According to Ken Russell: While burning my CPU.
> 
> This week my system had a problem, and although it is now solved, I would
> like to know if anyone can explain it to me.
> 
> On a Monday afternoon it was reported to me that who and finger were not
> working, although users could login and access their accounts. I also found
> that when I used the "last" command, the output was rather stange, with
> many login dates showing Dec. 31.
> 
> I consulted with a local Linux administrator who spent some time looking
> into the problem with me looking over his sholder. He found that the
> /bin/login file was very large. He copied the same file from another linux
> box that was not having this problem in to the one that was (replacing the
> old one), and voila! Everything worked fine. Musta been the login file. But
> why?
> 

The program "finger" is in no way connected to "login" however they are both 
defined in and exectuted from /etc/inetd.conf and are both inetd tools.
"who" is a completly different and is not connected to /etc/inetd.conf.
The program who gets its data from /etc/utmp or wtmp, now if login was going
crazy then many entry's would be written to those files, possably making
them unreadably (temporaraly) for "who".

Now possably the reason why no one could use who or finger is because your
inetd had died, or was not responding because of many different factors,
shortage of memory, a process respwaning to fast, which could indeed also be
one reason for a reboot, (an unlikely  thing) but considering what you
typed, like above utmp or wtmp being constanly updated.
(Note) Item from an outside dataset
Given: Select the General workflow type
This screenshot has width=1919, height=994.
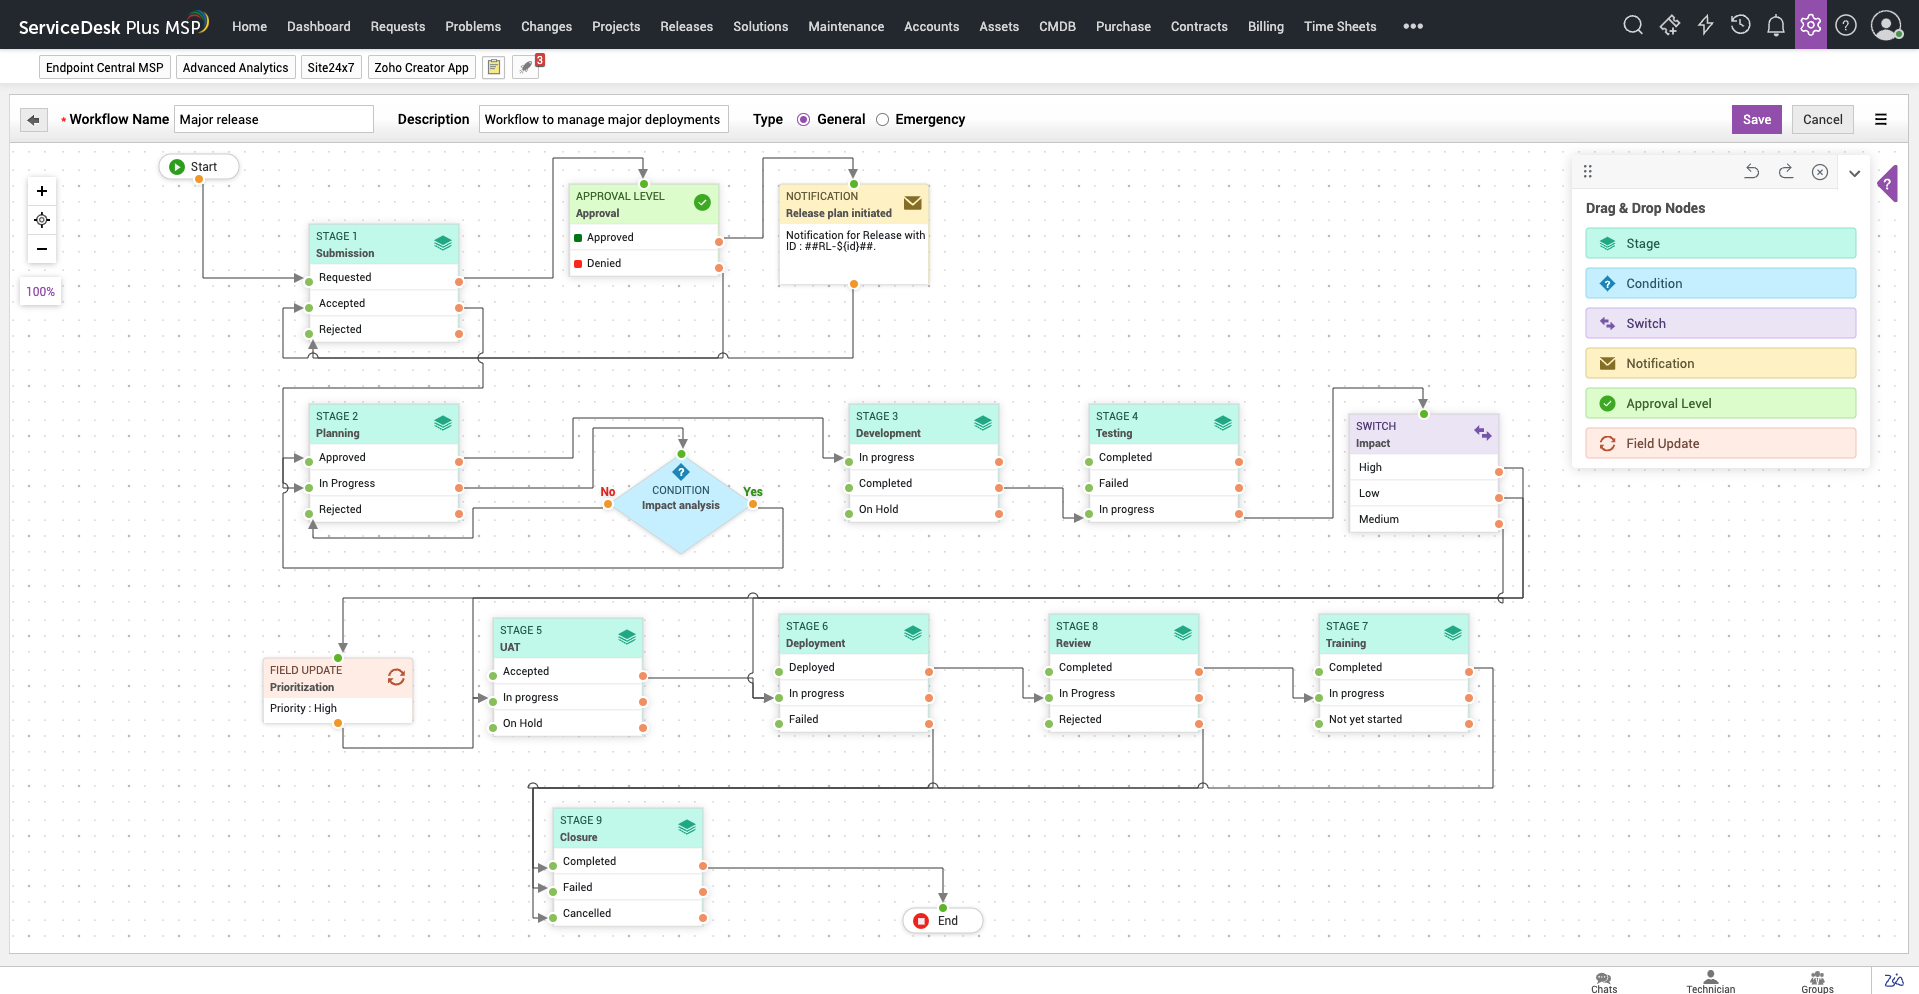Looking at the screenshot, I should [x=803, y=119].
/bin/login is not a file as such but a "program", if thro' some reason it
got corrupted then that could explane its larger size, (i presume it was
kept and not discarded), it could be run under gdb to see why it increased
in size. Your linux expert should have known or thought about that.
What were the date/time stamps on /bin/login, was that checked.???
Is there "any"thing about "logins" in your system log.????
Did you accidently use "merge" or use any commands like "cat" before the
problem ocuured????.

I am not saying it is you who corrupted your own login file, but in 90% +
cases we do the damage ourselfs and take the view that someone else did it,
after all, you have said, you can find no evidence of a so called hacker.
Indeed if the progran login was being executed around or upon the 
spontainious reboot, then it could have beed corrupted by that fact.
Is there anything in your lost+found directory to indicate that point.??

My comments are "my" thoughts, which indeed the linux expert who checked
your system should have checked as well.

Its very easy to talk about a problem "after" we have had time to think,
your friend the expert possably did not have much time to do just that..
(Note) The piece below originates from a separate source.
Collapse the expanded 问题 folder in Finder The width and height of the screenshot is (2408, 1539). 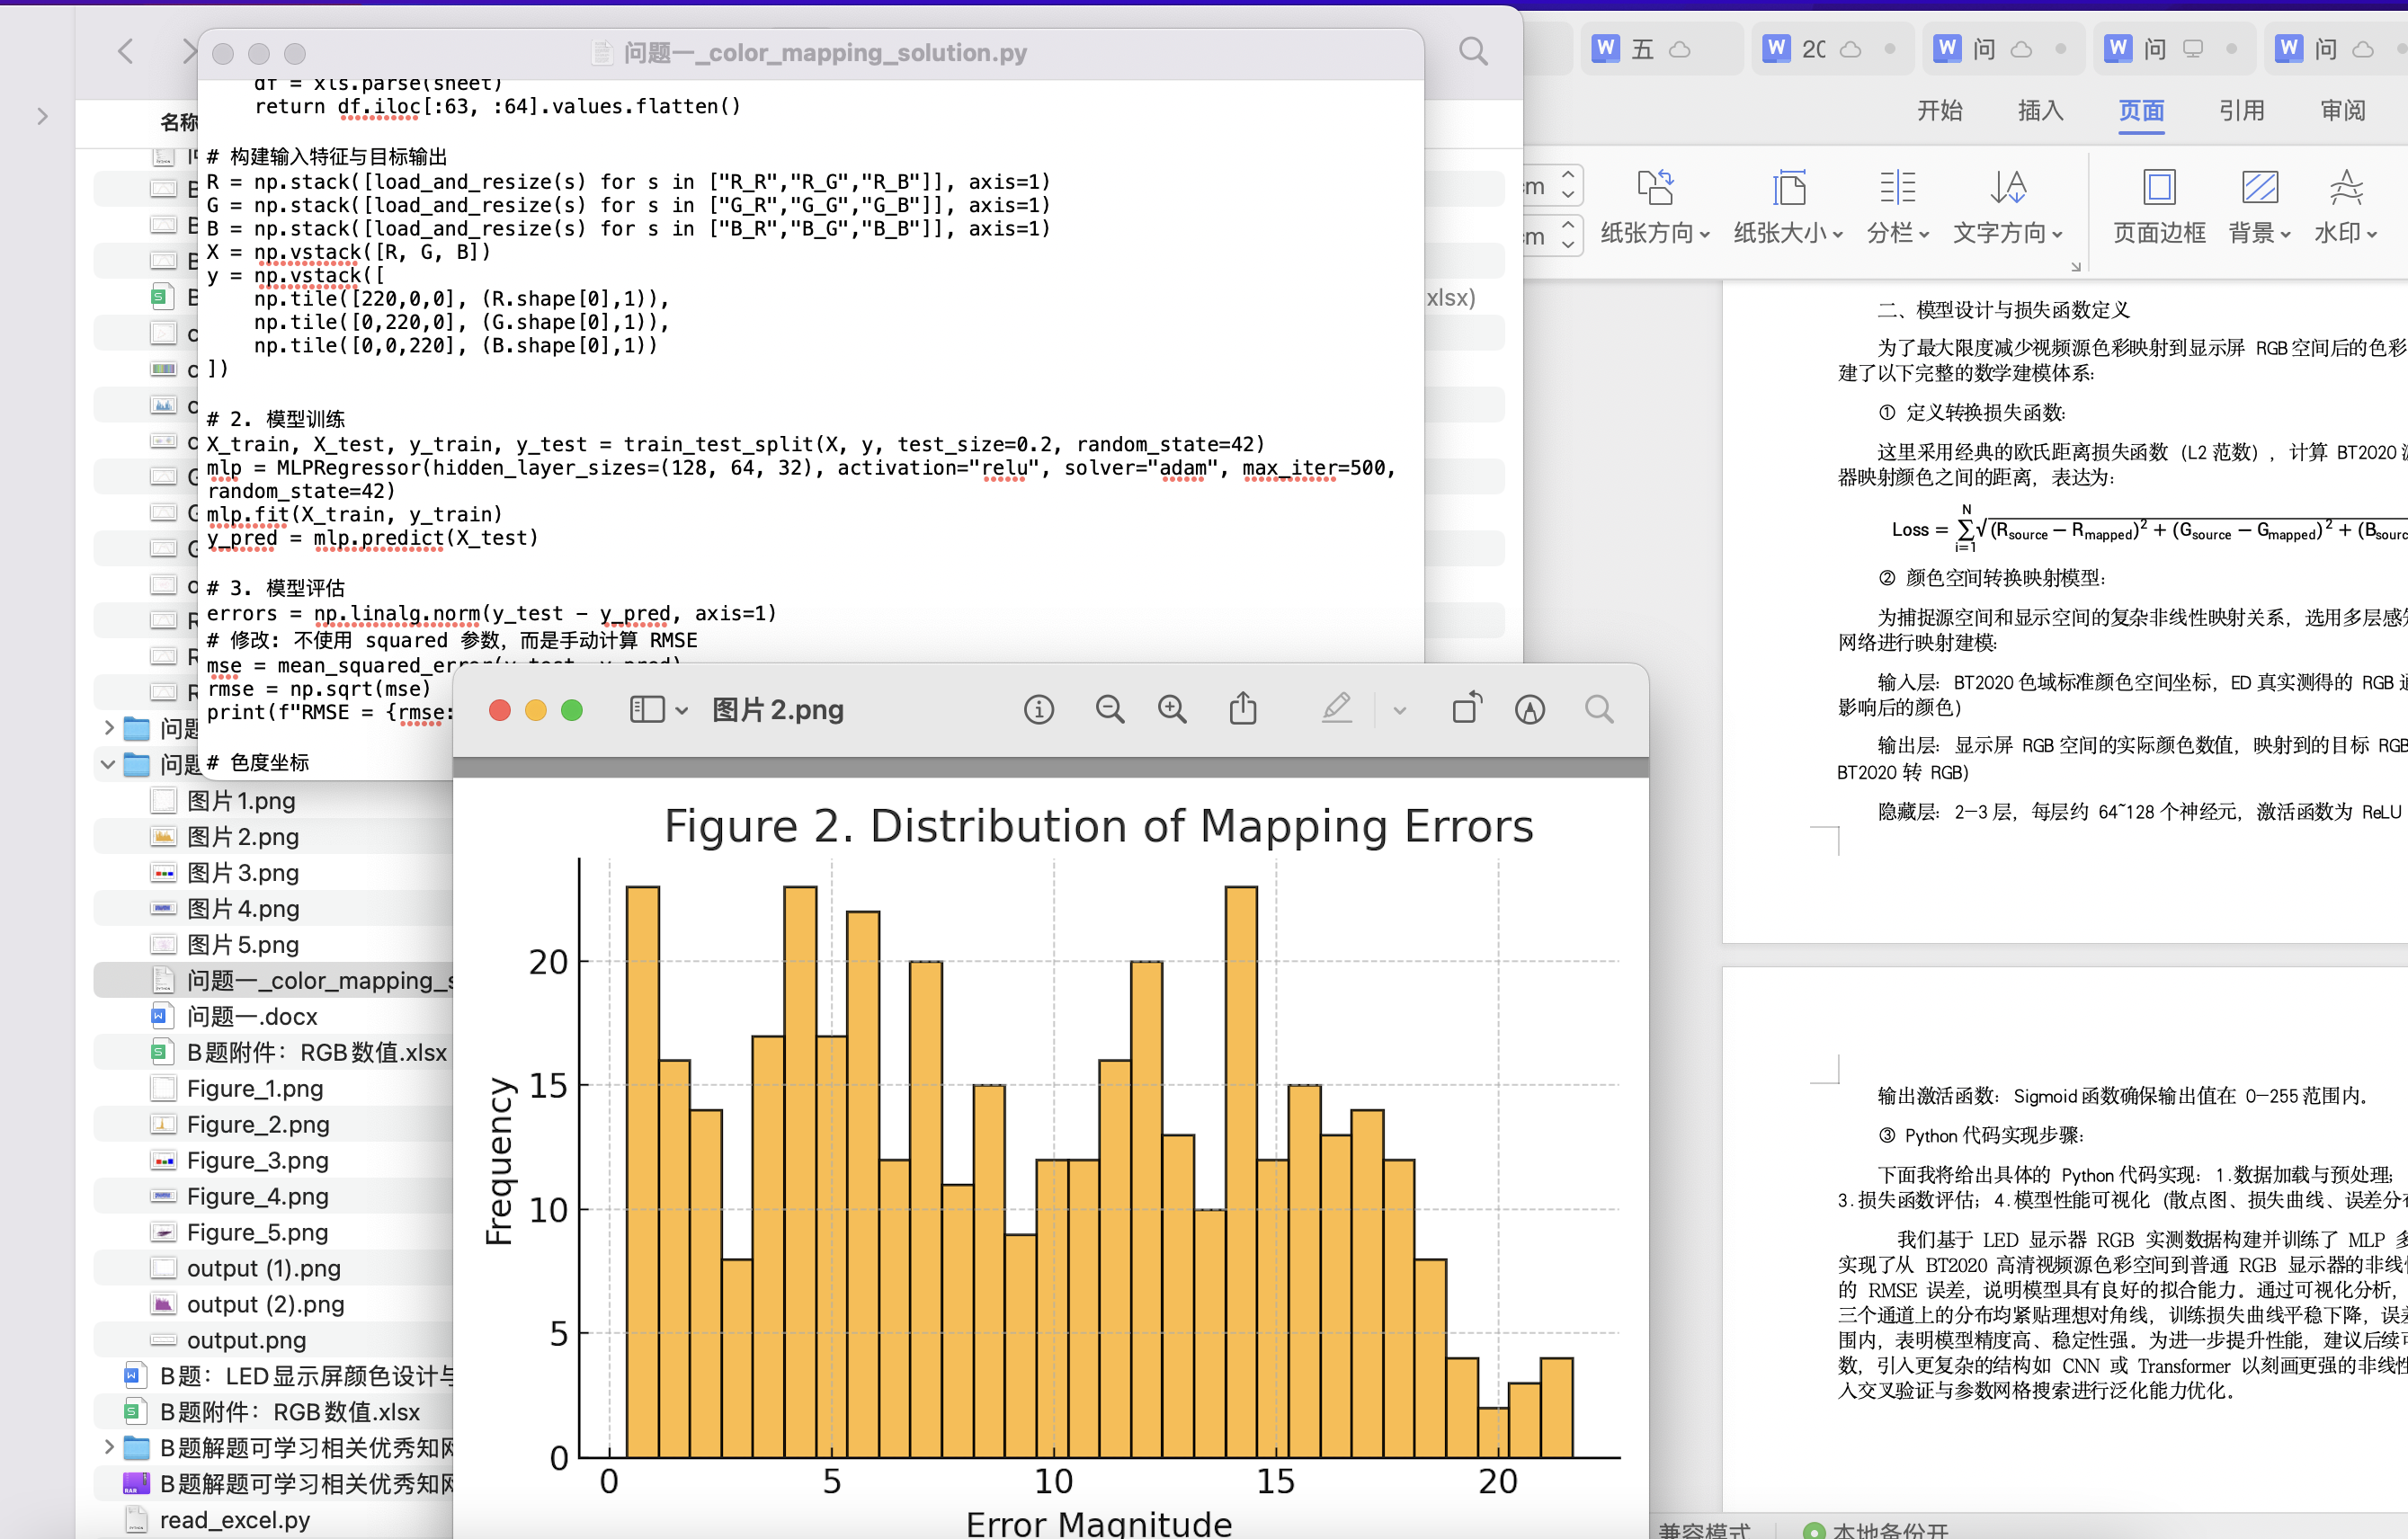point(108,764)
> One post I found in deja news suggested a hacker might have done this, but
> we have no other evidence of a hacker. I also found out later that the
> machine had been inadvertantly restarted without being properly shut
> down--perhaps this was the cause of the screwed-up login file. However, I
> have had my machine shutdown from power failures before an not had this
> problem arise afterward.
> 
> Has anyone had this problem before, and does anyone have an idea was to
> what might have caused this large corrupted login file? I would like to
> know how to avoid it in the future.
> 
> Thanks for your help!
> 
> -Ken
> 


-- 
Regards Richard.
[EMAIL PROTECTED]

Merry Xmas to all, and may all your troubles be small (ones).